I think that <0.05 THD at 100kHz is useless voodoo, since any of us are lucky to hear anything at 20kHz let alone 5 octaves higher than that, and your CD player isn't producing anything at that level. That doesn't mean the tweeter isn't great, just that that statistic is useless.
Two octaves. But, in any case, nothing in life is
ever that simple.
It is true that a person with normal hearing cannot hear anything if you play him a sine wave tone with a frequency much above 20kHz. However, it does
not follow from this that the ultrasonic components of the signal are useless. It has been fairly well established now that the ear is actually sensitive to "transients" which include ultrasonic components.
What is a transient? An example would be someone hitting a snare drum. If you model the sound pressure level following a snare drum hit, the signal you get is very close to vertical: it goes from nothing to about 130dB in almost no time at all. If you filter out all components above 20kHz then you cannot represent a rising edge this steep - it can't rise any faster than a 20kHz sine wave does. And the ear
is actually sensitive to the difference between a 20kHz sinusoid rising edge, and the much steeper rising edge that you get with (say) a snare-drum hit. If you extract the component above 20kHz and
repeat that pattern,
then you don't hear anything - but the initial attack is audibly different without the ultrasonic portion of the signal.
Now, it has to be said, if you're listening to a music CD, it won't contain anything above 20kHz anyway, so you'd have to be listening to something like DVD-Audio or SACD for steep rising edges like this to actually be preserved in the recording.

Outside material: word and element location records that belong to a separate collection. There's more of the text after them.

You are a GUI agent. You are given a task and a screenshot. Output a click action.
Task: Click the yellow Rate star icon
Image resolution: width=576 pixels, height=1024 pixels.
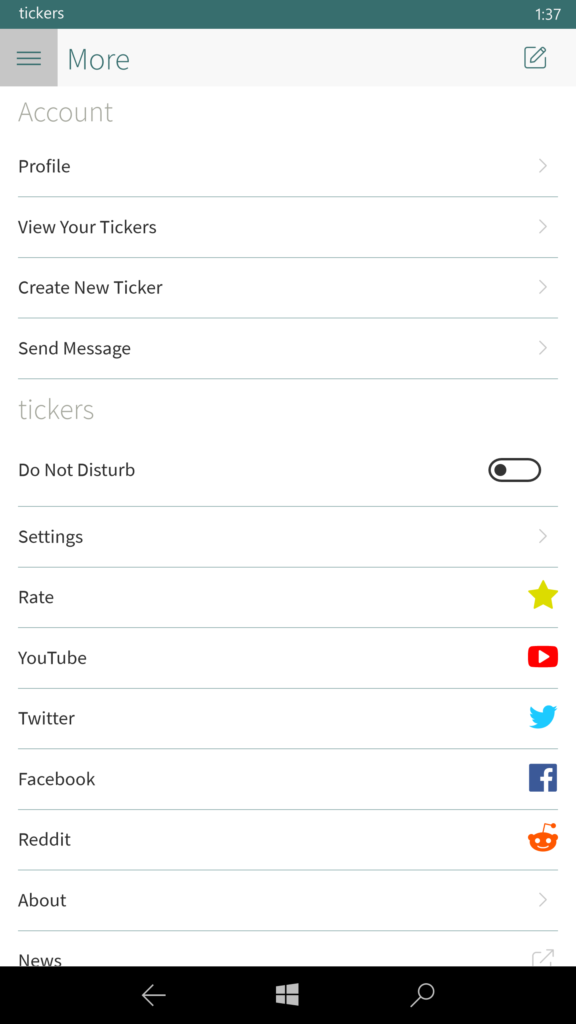(x=543, y=596)
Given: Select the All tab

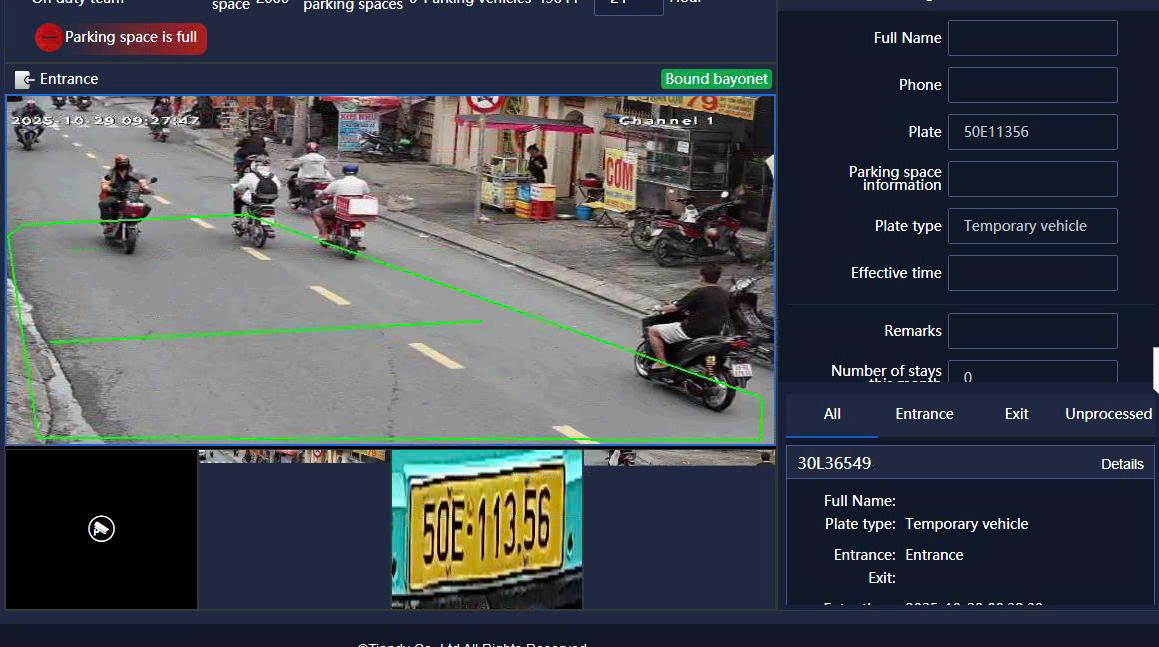Looking at the screenshot, I should point(831,413).
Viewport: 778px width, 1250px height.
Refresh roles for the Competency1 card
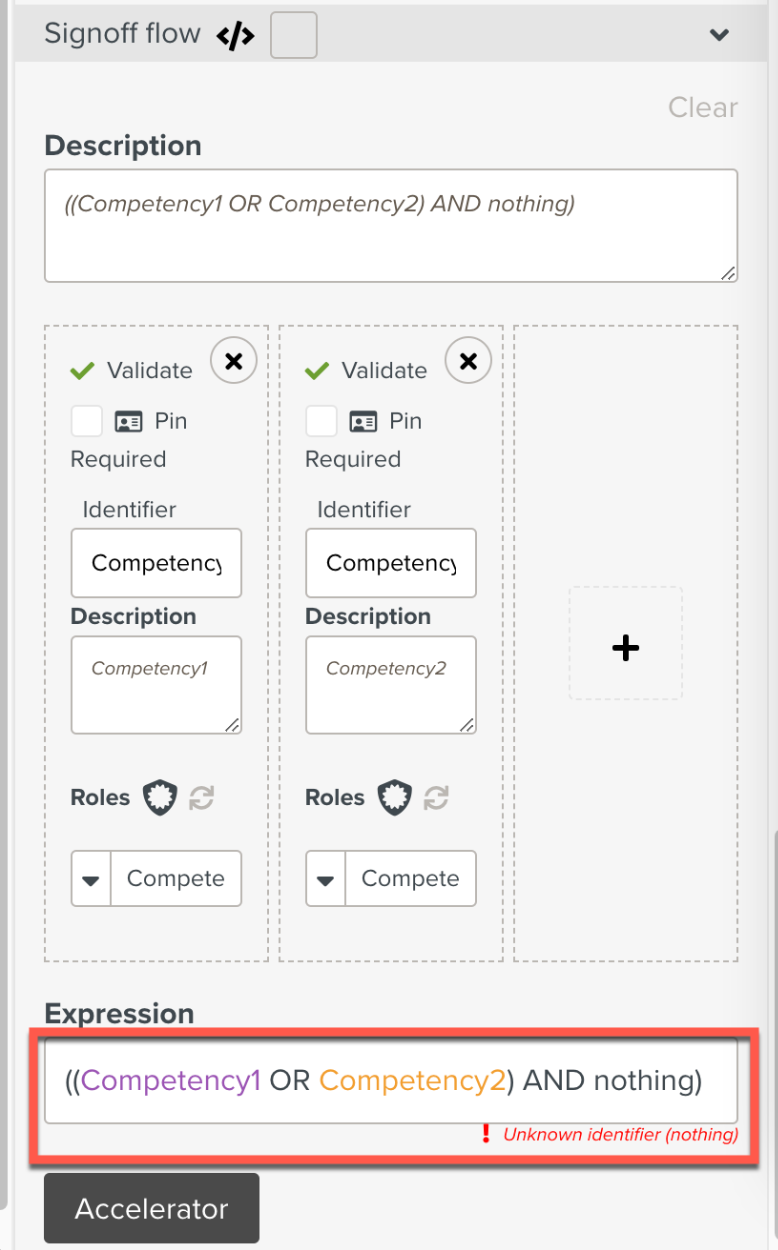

The other point, of course, is that a tweeter capable of very low distortion at 100kHz will be producing even less in the 5-20kHz range, and even very small levels of distortion in that range are very audible indeed. One of the comments I've heard from people who have head the diamond tweeters in action is that they're one of the few speakers to really reproduce human speech perfectly - especially consonant sounds and particularly sibilants ("s" sounds). A spoken "s" has a lot of frequency components up in the high-tweeter range that a lower-quality tweeter messes up, and makes the speaker sound as if he or she has a very slight lisp.